**What you are asked to do:**
Of the records that follow, copy only the lines from the line containing "Screen dimensions: 723x1568" to the line containing "Image resolution: width=706", both included, exactly as written.
----
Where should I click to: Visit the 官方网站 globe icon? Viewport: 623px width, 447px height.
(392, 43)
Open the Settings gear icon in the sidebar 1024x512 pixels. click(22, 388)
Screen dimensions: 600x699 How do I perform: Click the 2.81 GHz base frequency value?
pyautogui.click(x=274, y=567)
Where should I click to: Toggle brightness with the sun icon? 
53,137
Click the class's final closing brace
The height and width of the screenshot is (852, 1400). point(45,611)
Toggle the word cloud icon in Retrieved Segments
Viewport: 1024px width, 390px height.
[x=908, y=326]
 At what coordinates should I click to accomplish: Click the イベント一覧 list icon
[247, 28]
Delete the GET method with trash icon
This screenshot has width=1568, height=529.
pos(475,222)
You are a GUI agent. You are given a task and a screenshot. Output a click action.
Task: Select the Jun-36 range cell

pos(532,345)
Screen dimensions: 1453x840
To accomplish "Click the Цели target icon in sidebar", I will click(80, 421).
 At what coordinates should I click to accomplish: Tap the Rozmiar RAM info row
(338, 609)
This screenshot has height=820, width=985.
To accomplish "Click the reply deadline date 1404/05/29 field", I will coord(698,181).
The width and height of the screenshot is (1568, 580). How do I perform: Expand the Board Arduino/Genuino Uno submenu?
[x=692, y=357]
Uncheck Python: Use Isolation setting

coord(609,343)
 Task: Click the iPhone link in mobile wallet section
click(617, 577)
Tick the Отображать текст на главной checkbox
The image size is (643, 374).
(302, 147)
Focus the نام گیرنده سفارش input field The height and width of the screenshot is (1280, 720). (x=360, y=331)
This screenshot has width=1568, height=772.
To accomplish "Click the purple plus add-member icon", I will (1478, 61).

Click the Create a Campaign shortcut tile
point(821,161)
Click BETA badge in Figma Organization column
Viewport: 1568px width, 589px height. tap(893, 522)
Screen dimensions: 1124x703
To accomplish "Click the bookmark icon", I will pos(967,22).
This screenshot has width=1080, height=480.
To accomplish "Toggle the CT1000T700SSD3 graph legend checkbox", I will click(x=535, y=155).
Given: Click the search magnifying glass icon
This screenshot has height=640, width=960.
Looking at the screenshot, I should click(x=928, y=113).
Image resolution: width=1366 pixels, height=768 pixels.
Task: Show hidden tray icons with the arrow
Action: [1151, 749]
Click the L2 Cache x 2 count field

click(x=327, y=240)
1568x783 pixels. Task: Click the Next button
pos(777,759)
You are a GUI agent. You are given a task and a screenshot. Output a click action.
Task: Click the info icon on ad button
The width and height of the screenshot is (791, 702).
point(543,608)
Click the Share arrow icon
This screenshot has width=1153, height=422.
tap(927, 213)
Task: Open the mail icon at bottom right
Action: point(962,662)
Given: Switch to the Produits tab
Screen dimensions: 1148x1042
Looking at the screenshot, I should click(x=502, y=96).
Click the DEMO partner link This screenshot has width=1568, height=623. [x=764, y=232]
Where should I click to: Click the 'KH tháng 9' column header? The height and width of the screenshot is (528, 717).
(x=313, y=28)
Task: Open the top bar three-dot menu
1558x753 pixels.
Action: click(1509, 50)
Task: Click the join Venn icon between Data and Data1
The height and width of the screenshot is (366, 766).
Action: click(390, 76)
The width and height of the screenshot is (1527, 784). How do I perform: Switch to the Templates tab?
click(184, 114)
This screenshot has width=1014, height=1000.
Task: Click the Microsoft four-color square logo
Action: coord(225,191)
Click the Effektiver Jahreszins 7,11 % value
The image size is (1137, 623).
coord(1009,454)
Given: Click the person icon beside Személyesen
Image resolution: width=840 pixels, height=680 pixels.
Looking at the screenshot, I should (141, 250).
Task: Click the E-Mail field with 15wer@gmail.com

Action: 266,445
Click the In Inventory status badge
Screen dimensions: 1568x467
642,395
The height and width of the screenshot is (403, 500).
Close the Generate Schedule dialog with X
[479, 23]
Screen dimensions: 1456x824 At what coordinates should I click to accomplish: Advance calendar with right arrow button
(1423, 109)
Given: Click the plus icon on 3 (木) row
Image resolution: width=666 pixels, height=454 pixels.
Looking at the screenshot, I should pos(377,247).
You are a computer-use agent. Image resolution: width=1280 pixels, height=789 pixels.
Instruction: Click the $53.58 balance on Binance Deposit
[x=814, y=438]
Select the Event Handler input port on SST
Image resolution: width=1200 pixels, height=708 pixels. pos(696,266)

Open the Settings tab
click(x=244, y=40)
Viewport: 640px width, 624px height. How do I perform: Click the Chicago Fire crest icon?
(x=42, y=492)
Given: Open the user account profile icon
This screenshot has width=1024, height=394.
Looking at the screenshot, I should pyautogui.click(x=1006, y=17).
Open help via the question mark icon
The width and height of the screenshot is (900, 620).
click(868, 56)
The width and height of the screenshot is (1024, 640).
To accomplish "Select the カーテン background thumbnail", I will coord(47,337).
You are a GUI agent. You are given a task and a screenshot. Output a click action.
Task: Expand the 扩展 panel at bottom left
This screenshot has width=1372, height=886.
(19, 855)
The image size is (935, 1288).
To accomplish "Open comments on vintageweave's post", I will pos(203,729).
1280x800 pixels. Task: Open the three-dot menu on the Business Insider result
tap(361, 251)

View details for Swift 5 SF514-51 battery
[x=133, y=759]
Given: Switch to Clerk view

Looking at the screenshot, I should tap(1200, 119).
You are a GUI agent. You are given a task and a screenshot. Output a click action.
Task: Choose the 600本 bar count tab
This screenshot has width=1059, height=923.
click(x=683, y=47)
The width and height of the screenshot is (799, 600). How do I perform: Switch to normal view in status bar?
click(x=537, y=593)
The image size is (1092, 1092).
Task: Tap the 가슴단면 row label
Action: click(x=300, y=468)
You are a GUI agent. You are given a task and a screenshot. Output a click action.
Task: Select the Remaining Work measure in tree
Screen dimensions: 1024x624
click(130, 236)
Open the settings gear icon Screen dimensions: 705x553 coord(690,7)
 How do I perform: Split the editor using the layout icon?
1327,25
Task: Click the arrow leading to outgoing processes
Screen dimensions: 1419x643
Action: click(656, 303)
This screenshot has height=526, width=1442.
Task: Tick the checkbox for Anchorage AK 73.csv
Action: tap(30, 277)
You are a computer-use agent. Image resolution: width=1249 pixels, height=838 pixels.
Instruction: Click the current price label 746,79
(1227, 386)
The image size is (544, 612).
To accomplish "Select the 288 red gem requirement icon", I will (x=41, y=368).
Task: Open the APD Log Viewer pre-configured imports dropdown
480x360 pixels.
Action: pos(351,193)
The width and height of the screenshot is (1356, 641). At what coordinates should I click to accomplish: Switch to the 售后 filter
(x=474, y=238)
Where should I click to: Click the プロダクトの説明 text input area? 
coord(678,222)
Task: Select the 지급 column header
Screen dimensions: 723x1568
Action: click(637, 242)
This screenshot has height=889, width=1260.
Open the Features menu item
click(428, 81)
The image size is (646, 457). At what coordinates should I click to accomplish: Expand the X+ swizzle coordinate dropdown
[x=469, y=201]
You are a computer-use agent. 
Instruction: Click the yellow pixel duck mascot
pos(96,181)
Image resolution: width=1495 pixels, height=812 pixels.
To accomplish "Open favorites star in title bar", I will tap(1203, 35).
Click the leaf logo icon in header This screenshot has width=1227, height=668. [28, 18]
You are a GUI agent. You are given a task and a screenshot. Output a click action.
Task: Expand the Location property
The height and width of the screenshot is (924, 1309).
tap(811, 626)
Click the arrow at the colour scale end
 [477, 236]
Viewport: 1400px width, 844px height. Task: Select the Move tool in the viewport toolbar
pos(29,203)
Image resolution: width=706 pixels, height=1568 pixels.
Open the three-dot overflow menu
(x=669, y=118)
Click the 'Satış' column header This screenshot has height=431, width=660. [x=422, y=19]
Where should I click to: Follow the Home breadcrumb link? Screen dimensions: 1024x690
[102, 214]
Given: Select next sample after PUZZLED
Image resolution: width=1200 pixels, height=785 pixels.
----
**Written reply:**
Screen dimensions: 723x1568
Action: click(637, 242)
This screenshot has height=889, width=1260.
Open the Features menu item
click(428, 81)
The image size is (646, 457). At what coordinates should I click to accomplish: Expand the X+ swizzle coordinate dropdown
[x=469, y=201]
You are a computer-use agent. 
Instruction: Click the yellow pixel duck mascot
pos(96,181)
Image resolution: width=1495 pixels, height=812 pixels.
To accomplish "Open favorites star in title bar", I will tap(1203, 35).
Click the leaf logo icon in header This screenshot has width=1227, height=668. [28, 18]
You are a GUI agent. You are given a task and a screenshot. Output a click action.
Task: Expand the Location property
The height and width of the screenshot is (924, 1309).
tap(811, 626)
Click the arrow at the colour scale end
 [477, 236]
Viewport: 1400px width, 844px height. Task: Select the Move tool in the viewport toolbar
pos(29,203)
Image resolution: width=706 pixels, height=1568 pixels.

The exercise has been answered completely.